Gordon
Gordon

Reputation: 31

Python - grouping with conditions

I'm looking for an elegant approach to the following problem.

Working from a DataFrame with 15 columns and 1250 rows of chemical compound information (1250 compounds). One particular column named "molecular_mass" has numbers which I would like to use as a handle to create groups containing 100 compounds each, where the "molecular_mass" numbers of each compound in the group can't be within +/- 1 of any other number in that group.

I'm performing the following to get randomized groups of 100, but this doesn't help me with my problem of keeping the "molecular_mass" numbers +/- 1 apart from any other number in the group.

import pandas as pd
    df=pd.read_csv('data.csv')
    df=df.sample(frac=1).reset_index(drop=TRUE)
    SIZE=100
    df['group']=df.index // SIZE
    groups=[
    df[df['group'] == num]
    for num in range (df['group'].max()+1)]

Adding a few example lines from data.csv

Compound molecular_mass Plate Column Row Solubility
AAA 74.12 1 1 A 100/0
BBB 74.12 3 4 D 100/0
CCC 76.12 2 5 H 80/20
DDD 120.3 6 10 F 50/50
EEE 121.3 1 1 B 100/0
FFF 119.3 1 1 C 100/0
GGG 150.3 5 13 D 100/0

The data.csv is in the format (6 most important columns shown).

Upvotes: 3

Views: 161

Answers (1)

M Nastri
M Nastri

Reputation: 31

(First post in SO. Help me out on what I can do better. This is NOT an numpy answer, but I'm hoping this helps anyway)
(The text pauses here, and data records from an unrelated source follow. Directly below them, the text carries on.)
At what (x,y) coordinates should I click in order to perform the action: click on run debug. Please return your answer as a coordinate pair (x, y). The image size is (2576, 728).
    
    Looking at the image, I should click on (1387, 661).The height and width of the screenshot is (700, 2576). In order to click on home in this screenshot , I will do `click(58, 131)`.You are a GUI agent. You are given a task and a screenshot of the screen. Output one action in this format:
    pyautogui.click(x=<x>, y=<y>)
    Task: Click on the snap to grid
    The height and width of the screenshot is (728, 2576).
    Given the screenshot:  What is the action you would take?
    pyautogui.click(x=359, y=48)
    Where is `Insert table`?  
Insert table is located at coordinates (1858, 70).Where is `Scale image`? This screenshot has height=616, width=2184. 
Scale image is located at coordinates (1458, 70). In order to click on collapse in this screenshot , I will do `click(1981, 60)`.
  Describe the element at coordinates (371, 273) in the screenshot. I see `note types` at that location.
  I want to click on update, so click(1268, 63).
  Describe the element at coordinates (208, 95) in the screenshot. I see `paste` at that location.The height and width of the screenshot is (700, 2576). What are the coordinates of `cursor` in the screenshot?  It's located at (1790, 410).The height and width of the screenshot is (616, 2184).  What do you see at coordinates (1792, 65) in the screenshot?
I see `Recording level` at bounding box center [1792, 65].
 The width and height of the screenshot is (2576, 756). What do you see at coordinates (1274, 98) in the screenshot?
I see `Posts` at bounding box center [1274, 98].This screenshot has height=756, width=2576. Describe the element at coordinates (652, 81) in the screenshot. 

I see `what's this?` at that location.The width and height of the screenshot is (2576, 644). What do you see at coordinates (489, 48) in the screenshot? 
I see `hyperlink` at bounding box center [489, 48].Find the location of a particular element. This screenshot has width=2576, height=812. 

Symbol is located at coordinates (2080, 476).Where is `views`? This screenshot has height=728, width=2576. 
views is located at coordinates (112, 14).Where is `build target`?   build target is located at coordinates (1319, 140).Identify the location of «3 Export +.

For my solution I'd create an empty dict to store the groups of compounds and loop over the data given in the table while checking (or iterating) each group for the two conditions you described.

If the current iterated group doesn't present any failed condition, it will append the compound to the group, else it will go to the next group or create a new group on the dict.

Since I wasn't sure I'd be able to do this in numpy, I've created a Data class to act as an iterable that returns both the compound name and the compound mass. I'm hoping you can convert the ideas here to your code easily.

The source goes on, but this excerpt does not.